# A bit too close for comfort!



## owdoggy (Jul 23, 2008)

Our Tuesday afternoon was spent watching this:





































The helicopters were filling up at a deposito just up the hill from us...... it wasn't what you would call a peaceful, laid back afternoon



Doggy


----------



## jimenato (Nov 21, 2009)

owdoggy said:


> Our Tuesday afternoon was spent watching this:
> 
> The helicopters were filling up at a deposito just up the hill from us...... it wasn't what you would call a peaceful, laid back afternoon
> 
> ...


It's a bit late in the year for those!!


----------



## owdoggy (Jul 23, 2008)

jimenato said:


> It's a bit late in the year for those!!


Aye, you would think so but it just shows how dry everything still is around here and of course the burning ban has not long been lifted so all the farmers are doing their arsonist impressions


Doggy


----------



## mayotom (Nov 8, 2008)

Well its been pouring here in the Algarve today, so its on its way to you guys now, that should Dampen things down a bit


----------



## lynn (Sep 25, 2008)

jimenato said:


> It's a bit late in the year for those!!

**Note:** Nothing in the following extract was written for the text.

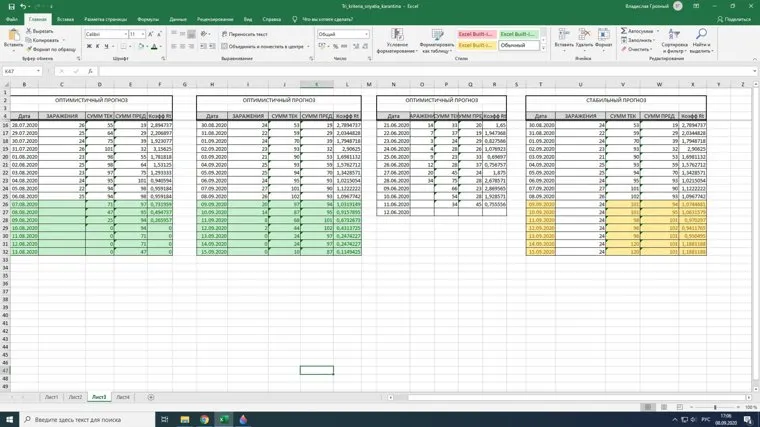760x427 pixels.
Task: Click Save icon in quick access toolbar
Action: tap(7, 5)
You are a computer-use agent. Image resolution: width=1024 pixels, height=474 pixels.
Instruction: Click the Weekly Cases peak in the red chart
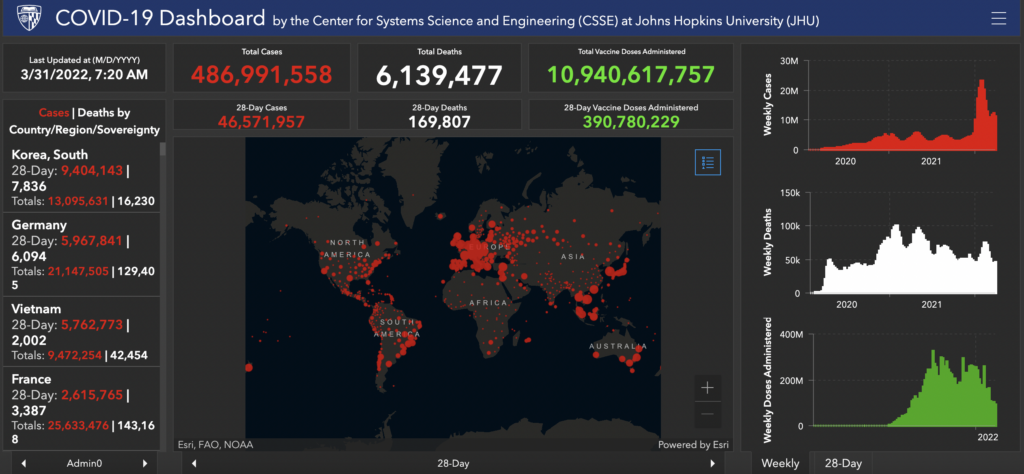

Last year there was a big fire near to my parents' house in November... They were evacuated and had a sleepover at our house bringing their 7 dogs!!! Lots of damage done to infrastructure (water pipes and electicity wires melted) but luckily the house and gardens suffered only minor damage. A year on, it has greened up nicely. Its very very scary while it is happening tho...


----------